Stories and events from around the world of CNEWA.

Relief to Iraq

The Pontifical Mission, with funding from the Franciscan Sisters of the Divine Motherhood and other international Catholic agencies, distributed more than 250 tons of food and medicine in north–central Iraq.

By mid-May, five truck convoys dispensed these emergency supplies in Mosul, where local religious and volunteers assembled them into family-size packages. More than 7,000 families were reached. The target is to reach a million of those hurt by the war and its aftermath.

“Project Iraq Relief Line” reaches an area neglected by major relief agencies and is being personally distributed by local religious to Muslims and Christians alike, mainly to children and their mothers. The project, with a committed goal of $500,000, should continue into the summer, when the heat and a failed harvest will create an even greater need.

Coptic Bishop Visits Association

Bishop Serapion, in charge of public, ecumenical and social services for the Coptic Orthodox Church, met with the senior staff of the Association on April 26 in our New York office. From Cairo, Bishop Serapion, spoke of the good works of the Christian churches in Egypt, which have over five million members.

Under the bishop’s direction the Best Life Therapeutic Community Program began last year, modeled after the U.S. Catholic program, Daytop Village. Our Association has been instrumental in providing and identifying funds for the programs work.

Donors Aid Beit Sahour

Following a journey to the Holy Land in 1989, Larry and Mary Hansen of Seattle have been raising funds for the Palestinian citizens of Beit Sahour, who engaged in a non-violent tax revolt against Israeli authorities occupying the West Bank (The Star in the East, CNE, April 1990).

To date, these Association donors have raised $3,861, to be channeled through the Pontifical Mission, for a jobs program in Beit Sahour.

Armenian Patriarch in New York

Jean Pierre XVIII Kasparian, Patriarch of Cilicia of the Armenians, visited the Association’s New York headquarters on May 7. The U.S. pastoral visit coincided with the 10th anniversary of the establishment of the Exarchate for Armenian Catholics in the United States and Canada. The patriarch traveled from Beirut, which is the site of his worldwide patriarchal see.

It is now time for the social and economic rehabilitation of Lebanon, said the Egyptian-born patriarch, formerly bishop of Baghdad. He noted with pride that the first Armenian Catholic priest was recently permitted to return to Armenia after a 70-year absence of clergy.

Human Rights Symposium at Fordham

The West’s conception of human rights originated in the Middle East, said Msgr. Robert L. Stern at a human rights symposium at Fordham University in May.
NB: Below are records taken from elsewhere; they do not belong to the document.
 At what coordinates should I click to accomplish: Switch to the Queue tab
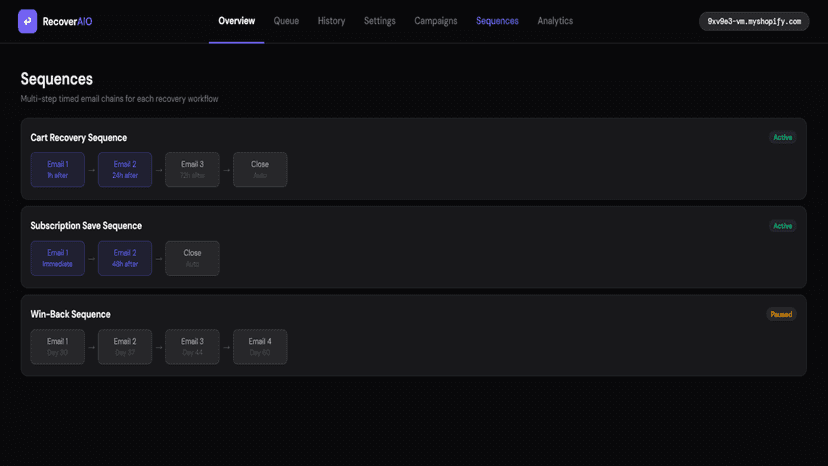pyautogui.click(x=286, y=21)
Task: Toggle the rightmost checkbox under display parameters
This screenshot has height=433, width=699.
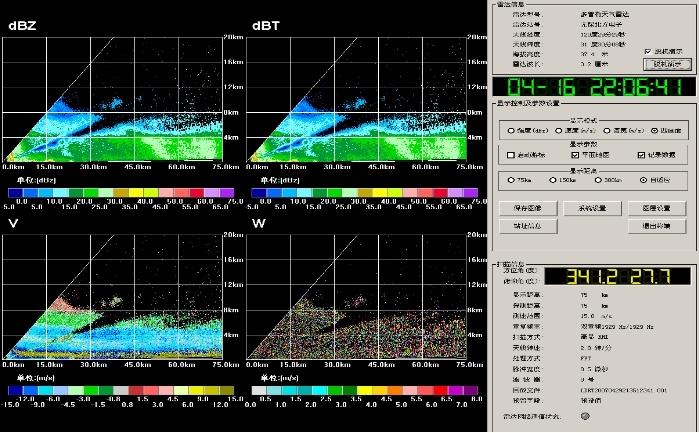Action: [x=640, y=155]
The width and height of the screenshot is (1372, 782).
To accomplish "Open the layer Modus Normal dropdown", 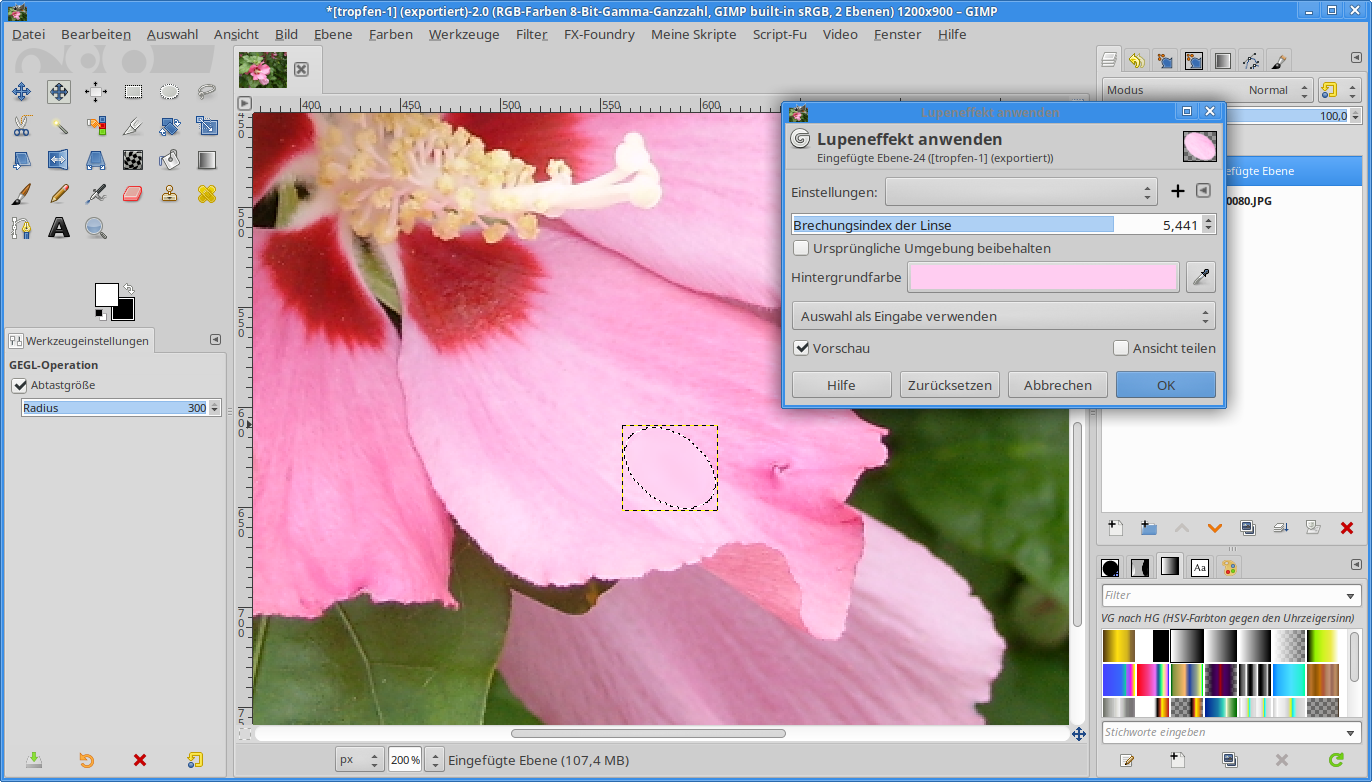I will coord(1207,90).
The symposium, funded by the Association and sponsored by Fordham, brought together world-renowned human rights experts and diplomats.

First Moscow Bishop in Half-century

Pope John Paul II named the first resident bishop of Moscow in 55 years, created new dioceses in Byelorussia and named bishops for new apostolic administrations in Siberia and Khazakhstan.
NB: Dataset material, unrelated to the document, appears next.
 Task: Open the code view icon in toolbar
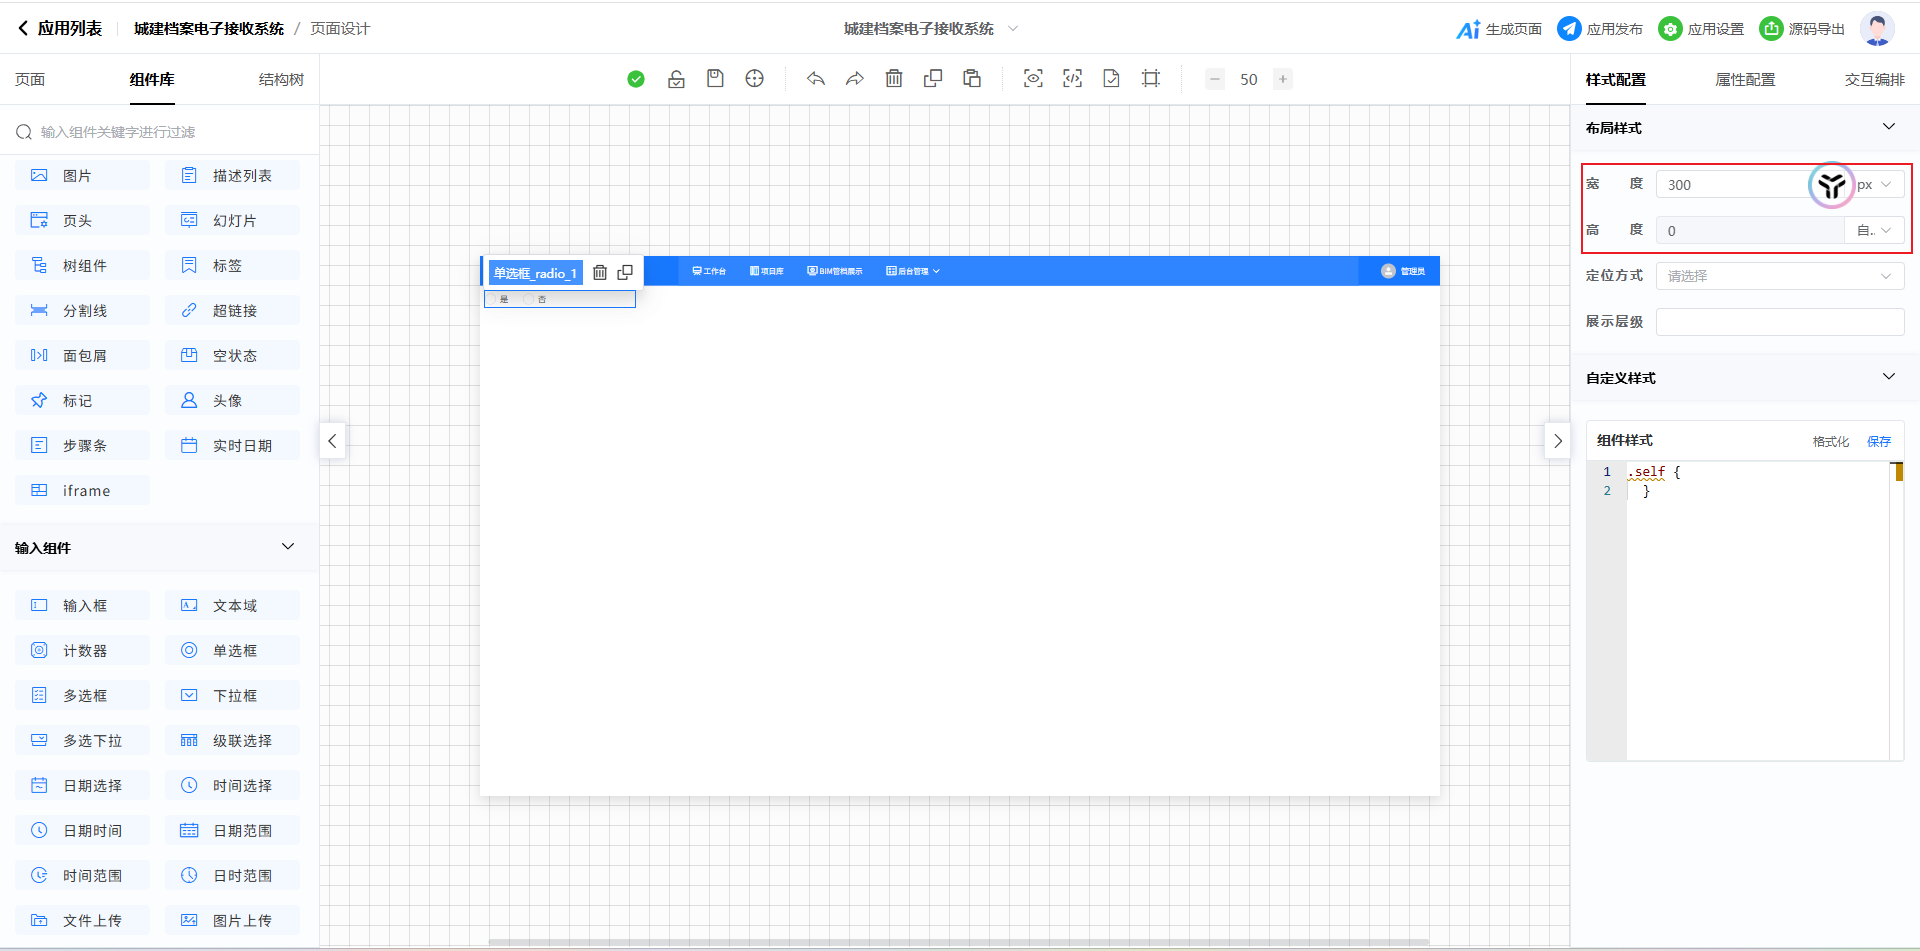click(1072, 78)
Bishop Tadeusz Kondrusiewicz was named archbishop and head of the restored apostolic administration of Moscow on April 13. The bishop had been responsible for the pastoral care of Byelorussia’s two million Catholics since 1989.

Catholic Near East Acclaimed

Once again, the Catholic Press Association of the United States and Canada awarded Catholic Near East magazine First Place-General Excellence.

The judges cited the magazine for its “ skillfully written texts and exquisite photography,” as it presses “to proclaim its mission in terms of Christian fortitude.”

A Crumb for Lebanon

Msgr. Stern, president of the Pontifical Mission, asked the U.S. government for more than $5 million in aid toward the reconstruction of Lebanon.

Testifying before the U.S. Committee on Foreign Affairs Sub-Committee on Europe and the Middle East in Washington, D.C., Msgr. Stern called this a “crumb for Lebanon” when compared to the $3 billion in aid allocated to Israel.

In 1990 the Pontifical Mission’s office in Beirut worked on more than 1,156 projects, including the building and repairing of schools, houses, hospitals, roads and reservoirs, totalling $4,857,000.